### GIVEN TASK
Can you copy out the entries from their very start through the line containing "coord(381,450)", both included, character for character and without the pictures?

### Pointing data for screenshots

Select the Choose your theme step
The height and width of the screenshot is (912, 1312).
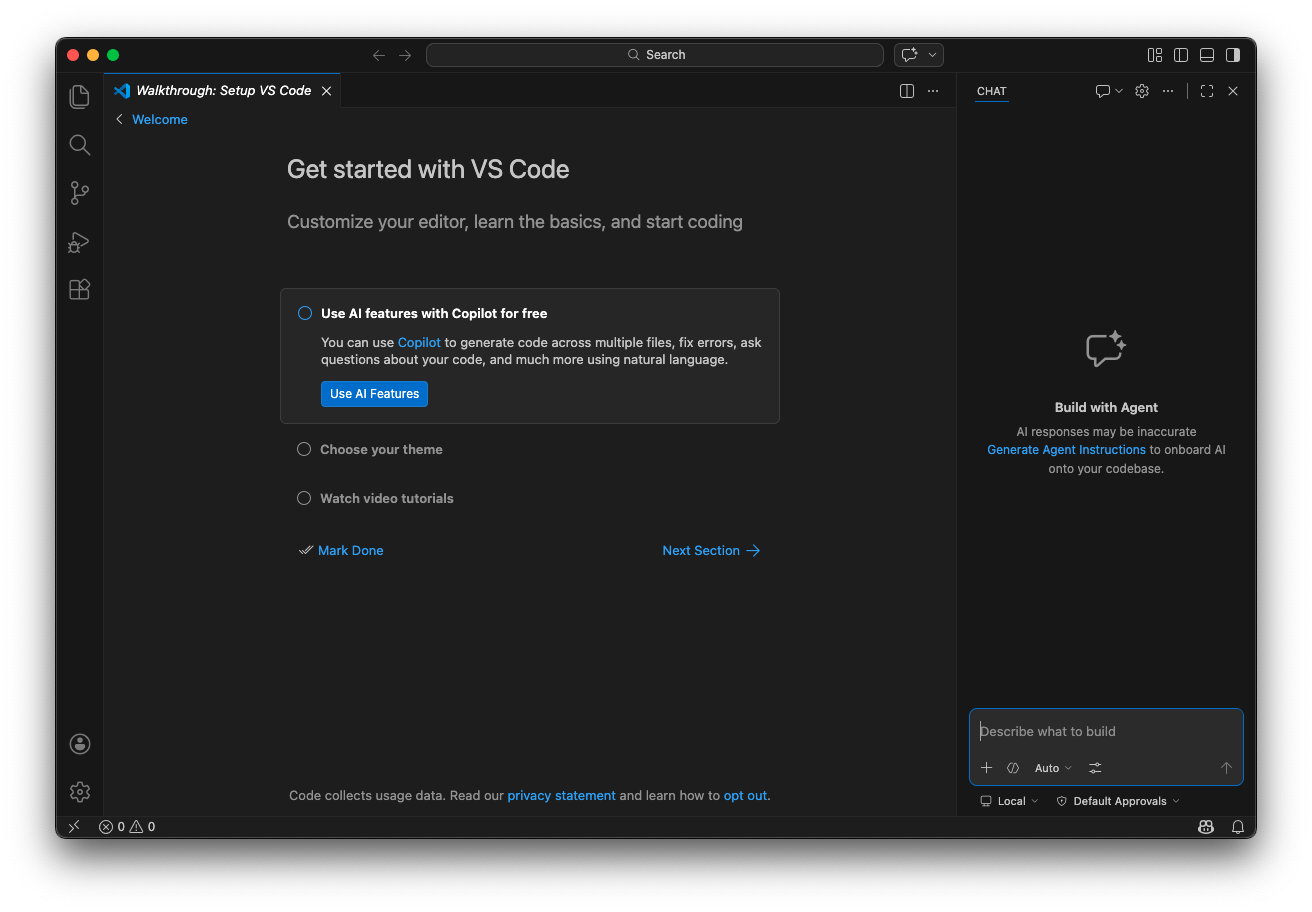coord(381,450)
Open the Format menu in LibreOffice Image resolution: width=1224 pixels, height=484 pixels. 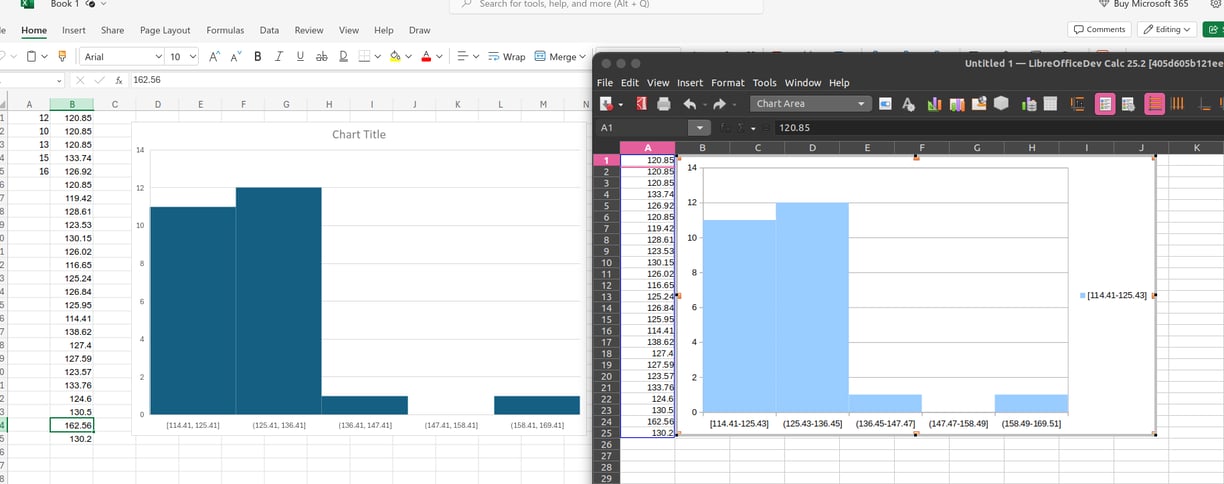[x=728, y=83]
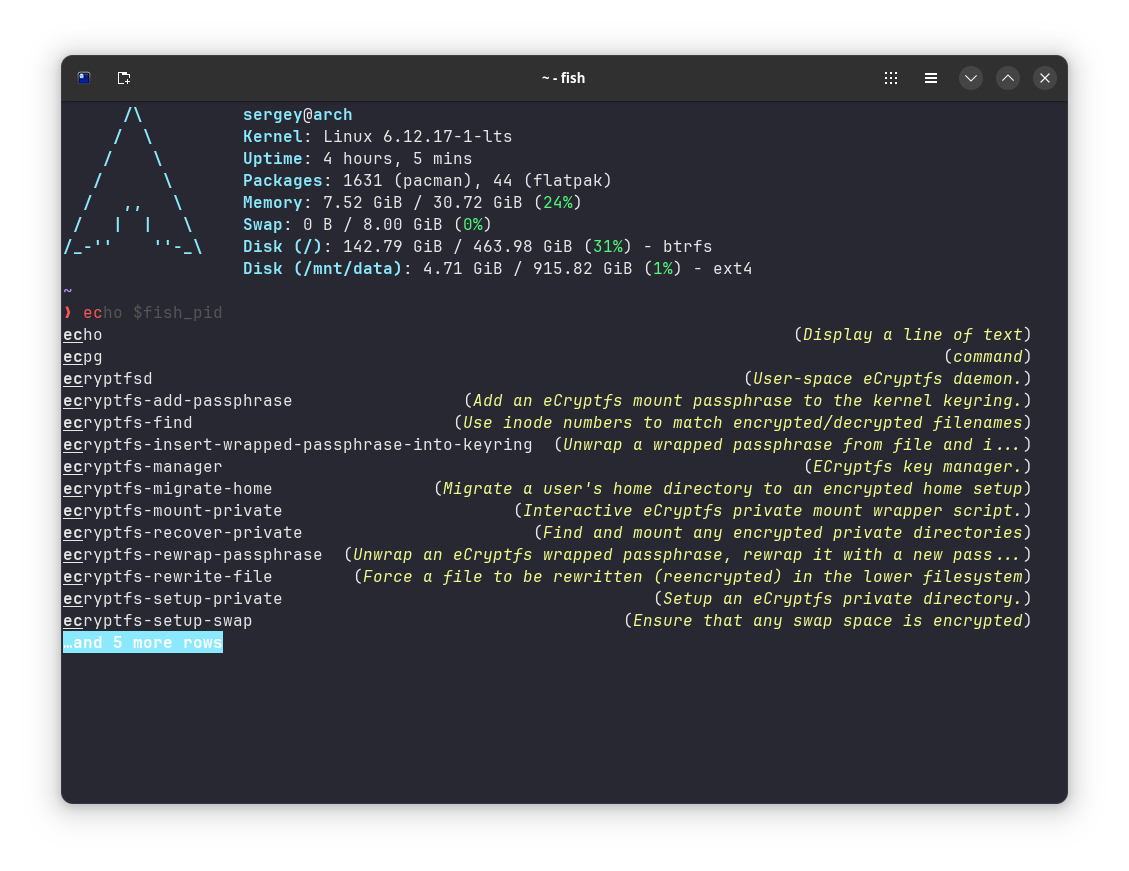This screenshot has height=871, width=1129.
Task: Open the hamburger main menu
Action: (931, 78)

### COMPLETE ANSWER
Select the Choose your theme step
The height and width of the screenshot is (912, 1312).
coord(381,450)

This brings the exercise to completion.